Agenzia Fides 17/6/2020
“Adesso ad Aleppo tutti dicono: stavamo meglio sotto le bombe”. Ha il sapore di un paradosso amaro l’iperbole con cui Joseph Tobji, Arcivescovo maronita di Aleppo, fotografa il sentimento prevalente nella popolazione della metropoli siriana, nel giorno in cui entrano in vigore le ennesime sanzioni economiche imposte alla Siria di Assad dagli Usa con il cosiddetto “Caesar Act”.
Una disposizione che si aggiunge alle sanzioni anti-siriane prorogate per un anno dall’Unione Europea, abbattendosi su una popolazione stremata da anni di guerra, mentre lo spettro della pandemia da coronavirus miete vittime anche dentro i confini della Siria.
“La bomba arriva all’improvviso e uccide le persone intorno al luogo in cui cade. Adesso, in Siria, si sente la fame vera, e milioni di persone hanno davanti agli occhi la prospettiva di guardarsi morire lentamente di una morte annunciata, senza possibili vie di fuga”.
Lo scenario descritto dall’Arcivescovo siriano è oggettivamente angosciante: “Il valore della lira siriana” racconta a Fides “è crollato in maniera vertiginosa: prima della guerra un dollaro equivaleva a 50 lire siriane, ora per acquistare un dollaro ne servono quasi tremila, e lo stipendio medio di un impiegato è rimasto quello di allora, pari a 50mila lire, praticamente meno di venti euro. Chiudono i negozi, chiudono le piccole imprese, ognuno prova a sopravvivere con quello che trova. Quelli che hanno i soldi depositati nelle banche del Libano non li possono neanche ritirare, per la crisi finanziaria libanese. Negli ospedali mancano medicine e attrezzature indispensabili per gli interventi chirurgici salvavita, come gli stent. Se si entra nell’intimo delle fatiche e delle sofferenze delle famiglie, si sentono storie da piangere. Le cose non possono andare peggio di così”.
Il cosiddetto “Caesar Syria Civilian Protection Act”, che ha ottenuto il sostegno bipartisan al Congresso USA lo scorso dicembre, si presenta come un pacchetto di sanzioni contro le truppe siriane e altri responsabili delle atrocità commesse durante la guerra civile in Siria. ”Ma quella delle sanzioni ‘mirate’ – commenta l’Arcivescovo maronita di Aleppo – è una bugia a cui non crederebbe neanche un bambino.
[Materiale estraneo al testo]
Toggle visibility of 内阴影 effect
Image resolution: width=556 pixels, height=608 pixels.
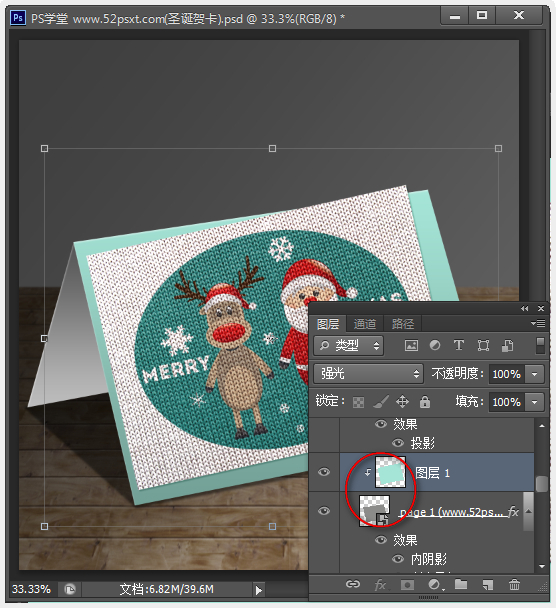pyautogui.click(x=398, y=559)
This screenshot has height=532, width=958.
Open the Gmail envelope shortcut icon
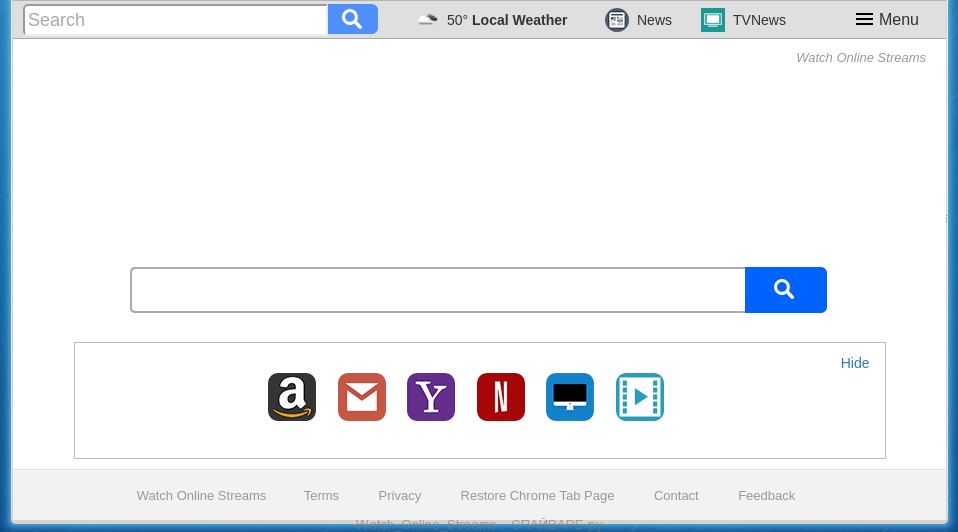point(362,397)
Tutti vedono benissimo quale è l’obiettivo: aumentare le sofferenze nella popolazione per alimentare il malcontento popolare e produrre in questo modo il cambio di regime. Ma questo modo di agire è criminale. Mettere in stato di sofferenza un intero popolo in un momento come questo, dove c’è anche in giro per il mondo lo spettro della pandemia, è terroristico, inumano. E il segno che per perseguire i tuoi scopi sei disposto a tutto, anche a sacrificare milioni di persone, di poveri, di famiglie. Si tratta di un atto diabolico”.
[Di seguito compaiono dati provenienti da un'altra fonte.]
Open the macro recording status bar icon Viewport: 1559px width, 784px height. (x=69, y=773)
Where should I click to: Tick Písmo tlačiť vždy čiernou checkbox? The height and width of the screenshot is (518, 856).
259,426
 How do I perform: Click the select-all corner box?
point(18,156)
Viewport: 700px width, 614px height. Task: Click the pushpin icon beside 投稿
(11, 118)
In questa situazione, anche ad Aleppo la priorità per l’Arcivescovo Tobji è quella di provare a custodire i timidi segnali di ripartenza che si erano registrati con la fine del conflitto: “Il mese prossimo inauguriamo la cattedrale maronita dopo due anni di restauro. reso necessario dalle devastazioni subite durante la guerra. Che possiamo fare? Dobbiamo provare comunque a andare avanti, nella situazione in cui siamo, facendo tesoro di piccoli segni di speranza. Per essere accompagnati in questo momento, chiediamo preghiere ai fratelli in tutto il mondo”.
La cattedrale maronita di sant’Elia, nello storico quartiere aleppino di Al-Jdayde, era ancora senza il tetto, ferita dai tanti colpi di mortaio che l’avevano devastata durante il conflitto siriano, quando la sera di martedì 11 luglio 2017 più di mille aleppini avevano affollato le sue navate a cielo aperto e la piazza antistante, per ascoltare la Messa in Do Minore di Wolfgang Amadeus Mozart, eseguita da 45 musicisti e 27 coristi dell’Orchestra sinfonica di Damasco insieme ai membri del coro Naregatsi, animato dalle comunità cristiane locali.